The rest of the deficit, $233 million, stems from obligations Preckwinkle expects the county will owe its unionized workers at the conclusion of upcoming contract negotiations as well as $45 million to settle a class action lawsuit with 250,000 Cook County Jail inmates who were subject to degrading strip searches. (An additional $10 million of the settlement is covered by insurance.)
In discussing ways the county could close the gap, Preckwinkle said she will cut her own salary by 10 percent, consolidate services within the Bureau of Economic Development and the Bureau of Administration, restructure the county's debt, and end procurement and capital spending on "non-strategic projects and non-core services." She cited savings found by other governments crunched by budget shortfalls.
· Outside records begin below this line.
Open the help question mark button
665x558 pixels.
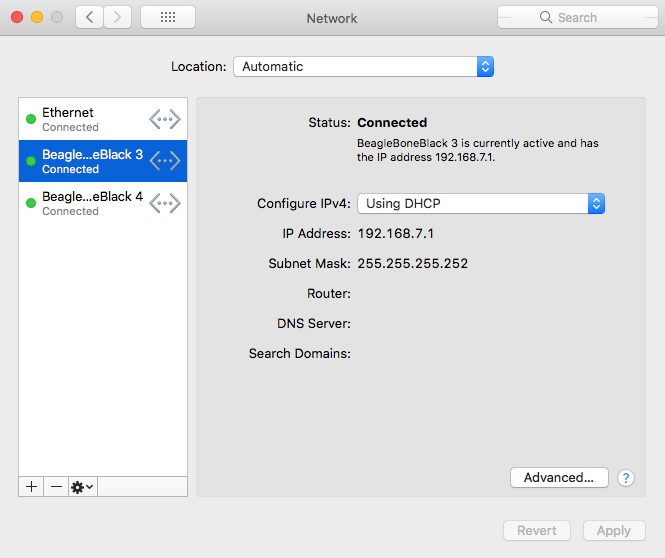pos(627,478)
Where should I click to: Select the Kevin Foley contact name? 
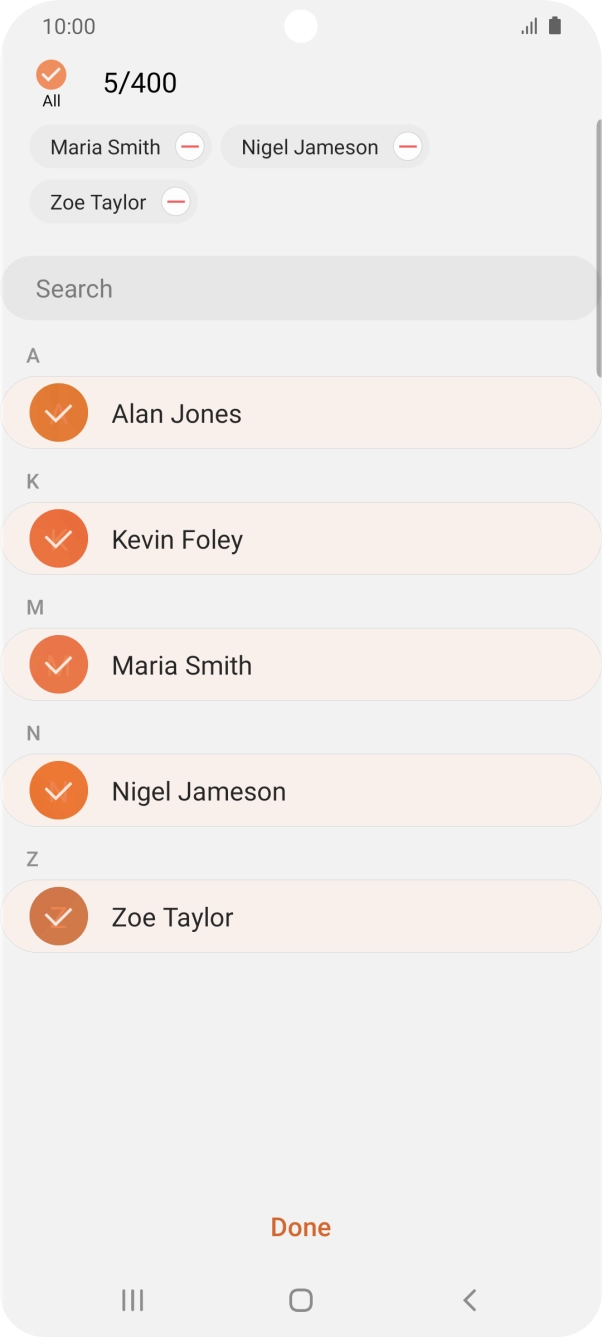click(x=177, y=540)
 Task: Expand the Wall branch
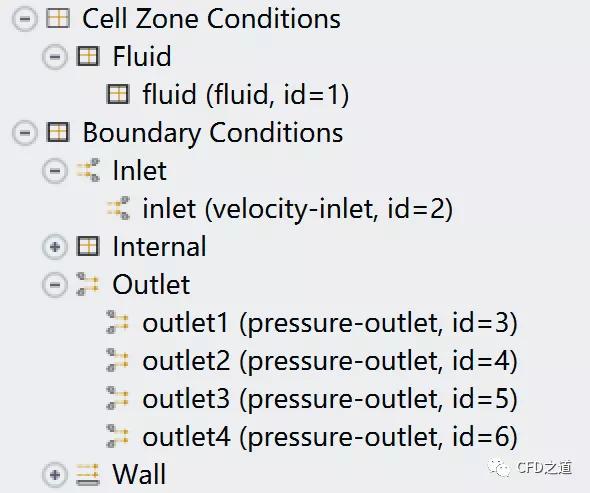(55, 475)
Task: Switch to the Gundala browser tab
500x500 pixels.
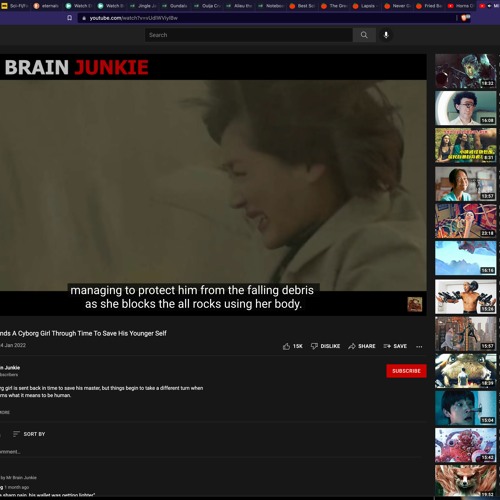Action: [175, 6]
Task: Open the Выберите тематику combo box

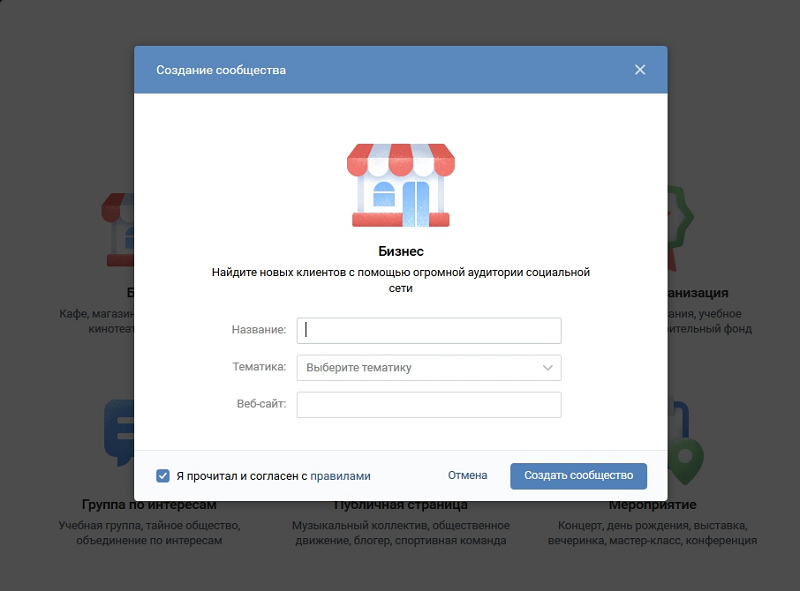Action: (429, 367)
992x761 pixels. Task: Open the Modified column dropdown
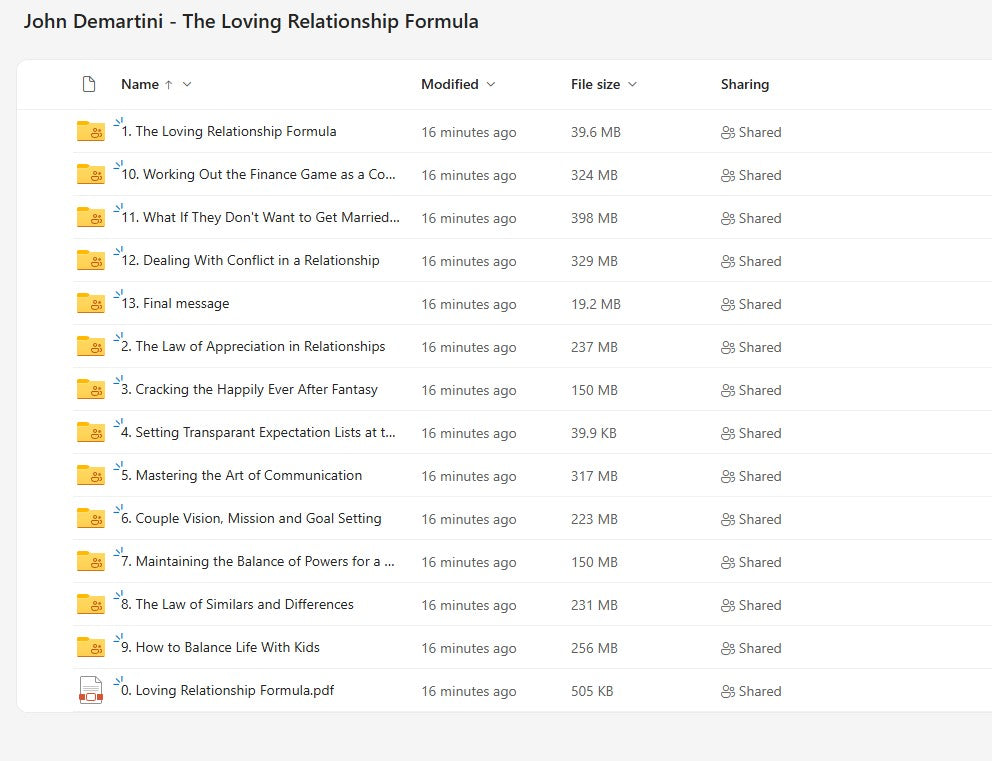(489, 84)
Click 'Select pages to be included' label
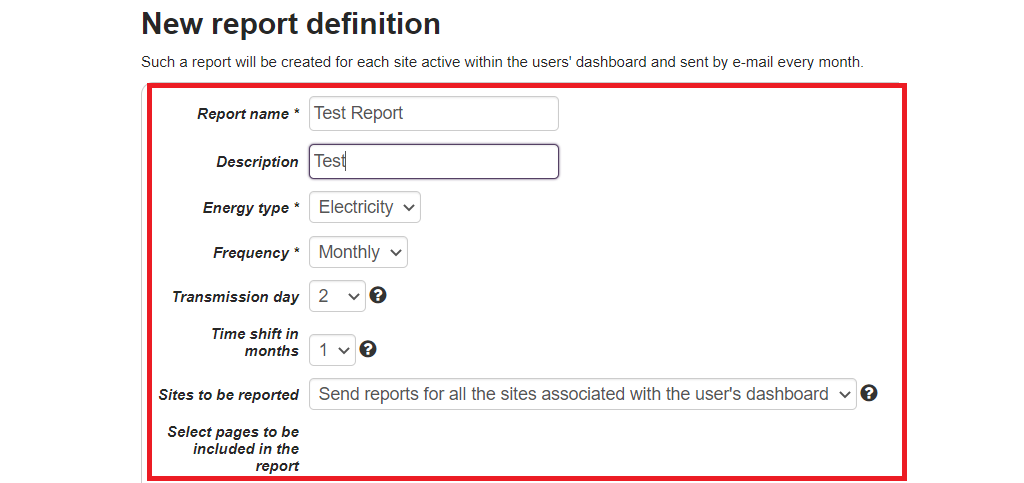Screen dimensions: 1024x483 pyautogui.click(x=233, y=448)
"The New York Metropolitan Transit Authority in six months achieved more than $150 million in recurring saving in rapid and sustained cost-reduction measures. These benefits were driven by renegotiating contracts with vendors, identifying significant reductions from existing contracts, and rationalizing the total number of suppliers," she said, "all without negatively impacting service."
Asked if the shortfall could be filled without "significant layoffs," Preckwinkle did not answer directly. She did acknowledge that she has met with many of the city's largest unions and warned them that it was going to be "an extraordinarily difficult year."
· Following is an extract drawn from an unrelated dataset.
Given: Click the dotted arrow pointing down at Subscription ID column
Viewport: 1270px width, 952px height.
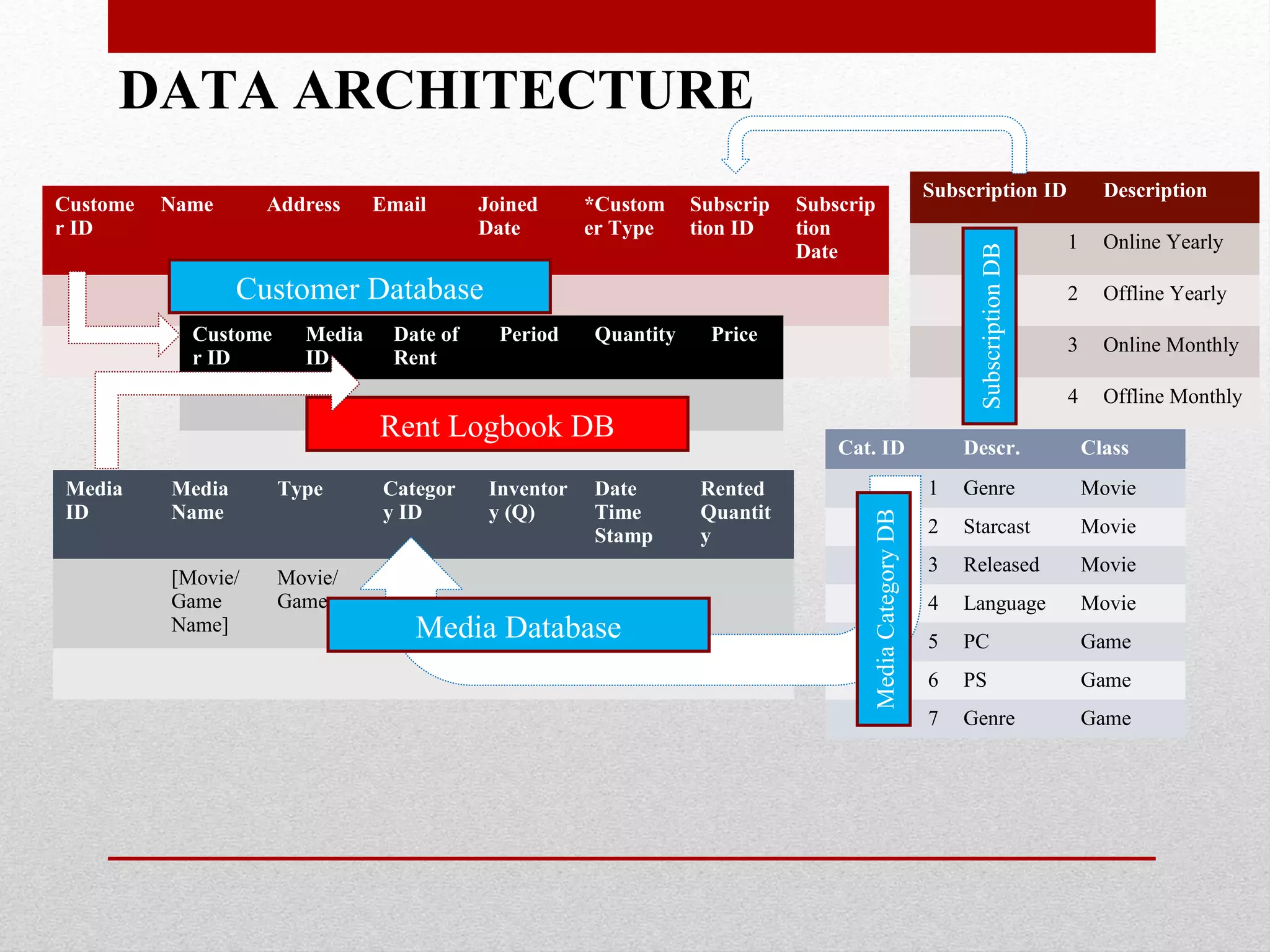Looking at the screenshot, I should click(x=735, y=162).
Further complicating where cuts may fall are court orders and consent decrees that govern how places like the county jail and juvenile detention center are operated.
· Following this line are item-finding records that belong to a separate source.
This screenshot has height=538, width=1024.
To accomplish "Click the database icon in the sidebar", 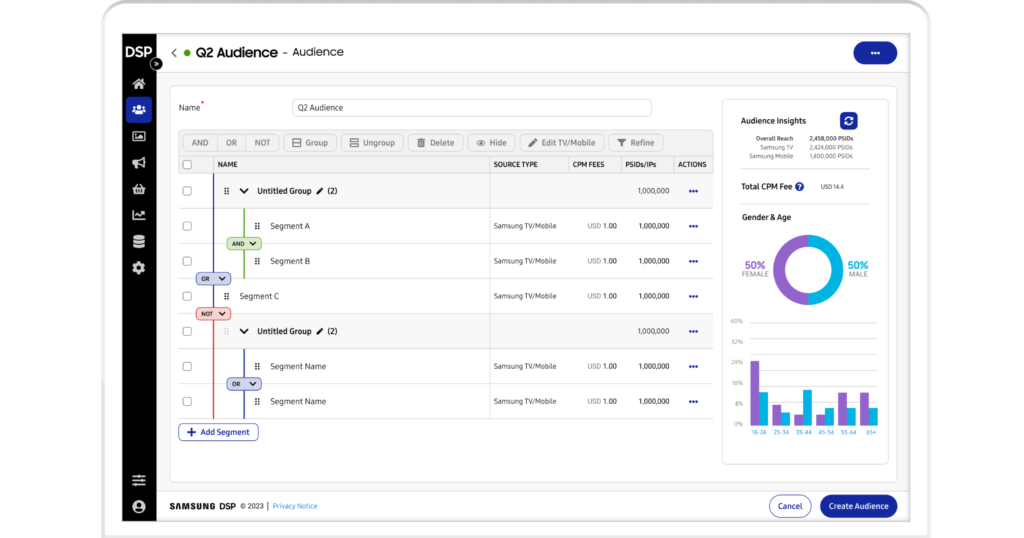I will pyautogui.click(x=139, y=241).
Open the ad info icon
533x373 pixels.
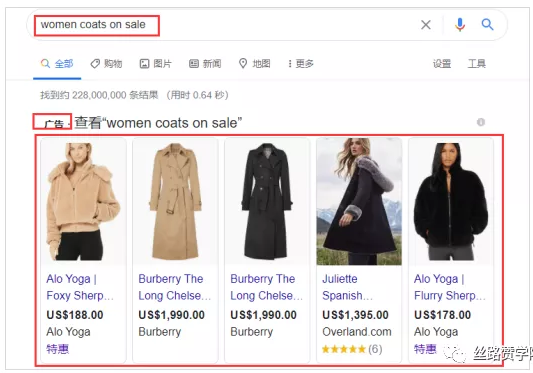point(481,122)
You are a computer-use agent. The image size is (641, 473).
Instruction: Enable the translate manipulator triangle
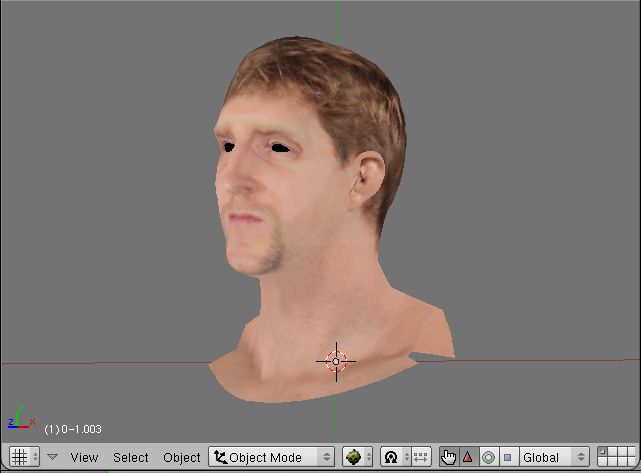click(467, 457)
County commissioner John Daley emphasized that other county elected officials needed to come to the table to help close the shortfall, especially since none of them spoke out during the county board's stormy debates about the partial roll-back of the sales take hike.
"I look back when the sales tax was reduced," said Daley, the county board's finance committee chair. "I didn't hear from one elected official who opposed the reduction in the sales tax. When the president vetoed it again, I didn't hear one elected official."
He said public safety operations eat up about 60 percent of sales tax revenue, with health care getting the majority of the remainder, about 35 percent.
Preckwinkle was asked yesterday if she thinks county government should cap its expenditures on health care at $100 million below the current level. Preckwinkle said the Bureau of Health Services' current proposed subsidy is about $217 million, down from last year's $279 million.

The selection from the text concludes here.